Um plano para Portugal

Nesta linha, promover a agricultura familiar é o que pretendem a Confederação Nacional da Agricultura (CNA), a Direção-Geral da Agricultura e Desenvolvimento Rural (DGADR), a Escola Superior Agrária de Viseu (ESAV) e a ONGD ACTUAR, ao elaborarem o Plano para a Década da Agricultura Familiar em Portugal (PADAF), que propõe ao Governo uma série de medidas que fortaleçam a agricultura familiar até 2030. Portugal é, assim, um dos primeiros países a responder ao apelo da ONU para mobilizar a comunidade internacional e os governos para trabalhar dinâmicas sociais, económicas e ambientais que fortaleçam a agricultura familiar.

O PADAF resulta de um trabalho de campo participativo, tendo sido submetido a consulta pública. Apresenta diversas propostas legislativas para fortalecer a agricultura familiar, funcionando também como um guia com ações e metas organizadas em áreas prioritárias, desde políticas públicas necessárias, participação das mulheres ou defesa da sustentabilidade.

Não significa que não haja iniciativas e programas visando outra abordagem, mas o seu alcance é insignificante.
Francisco Sarmento
Consultor da FAO 
Uma das principais bandeiras do plano é alterar a legislação das compras públicas dos alimentos, considerando que não faz sentido que o Estado prefira os alimentos processados, na sua grande maioria importados, que não trazem valor à economia nacional e nem à saúde das pessoas. Segundo Francisco Sarmento, consultor da FAO e antigo representante da FAO em Portugal, no nosso país, os alimentos que entram nas cantinas das escolas, hospitais e restantes serviços públicos "são maioritariamente alimentos industrializados nacionais e importados, ou seja, inseridos em cadeias alimentares globais. Não significa que não existam iniciativas e programas visando outra abordagem, como é o caso da fruta nas escolas, mas o seu alcance é insignificante." Para os promotores do PADAF, com o sistema atual, estamos a falar de dinheiro público investido em alimentos de fraca qualidade que vão gerar doença que o SNS vai ter de tratar. Por isso, defendem ser urgente rever a legislação para criar o acesso dos agricultores familiares aos programas de compras públicas nacionais, regionais e locais. O PADAF defende, neste sentido, uma discriminação positiva para os agricultores familiares poderem aceder às compras públicas de alimentos. Tal medida seria importante para melhorar a qualidade dos produtos nos serviços públicos e também a vida destes agricultores. "É preciso alertar os consumidores, os governantes e os agricultores que, mais importante do que exportar, é reduzir as importações e sermos autossuficientes do ponto de vista alimentar. Comer uma laranja do Algarve ou uma laranja que vem da África do Sul não é a mesma coisa. A duas coisas têm impactos completamente diferentes no ambiente, na sociedade e na economia. E quem fornece os alimentos saudáveis, nutricionalmente mais ricos, com menores custos para a sociedade, é a agricultura familiar", refere Laura Tarrafa.

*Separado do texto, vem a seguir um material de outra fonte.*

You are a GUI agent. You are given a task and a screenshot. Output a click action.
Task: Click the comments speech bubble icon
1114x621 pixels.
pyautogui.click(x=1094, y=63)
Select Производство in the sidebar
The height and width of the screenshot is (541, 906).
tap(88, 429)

O PADAF propõe também a promoção dos circuitos curtos, uma vez que quanto mais curta for a distância entre a produção de alimentos e o nosso prato, melhor é para o ambiente, para a saúde e para a economia local. O plano propõe ainda a criação de um selo que estimule a diferenciação dos produtos e que permita ao consumidor saber que está a consumir alimentos provenientes da agricultura familiar. Para cumprir a Agenda 2030, são também propostas soluções para promover a inclusão social e a igualdade de género, entre outras medidas. "O que temos no PADAF é um verdadeiro ‘roadmap’ para chegarmos a 2030 com um país com autonomia e segurança alimentar, com uma população saudavelmente alimentada, com um mercado de produtos agrícolas eficiente e transparente e com agricultores familiares com produções rentáveis, ao mesmo tempo que se reduz a pobreza e se defende o território", sintetiza Joana Dias.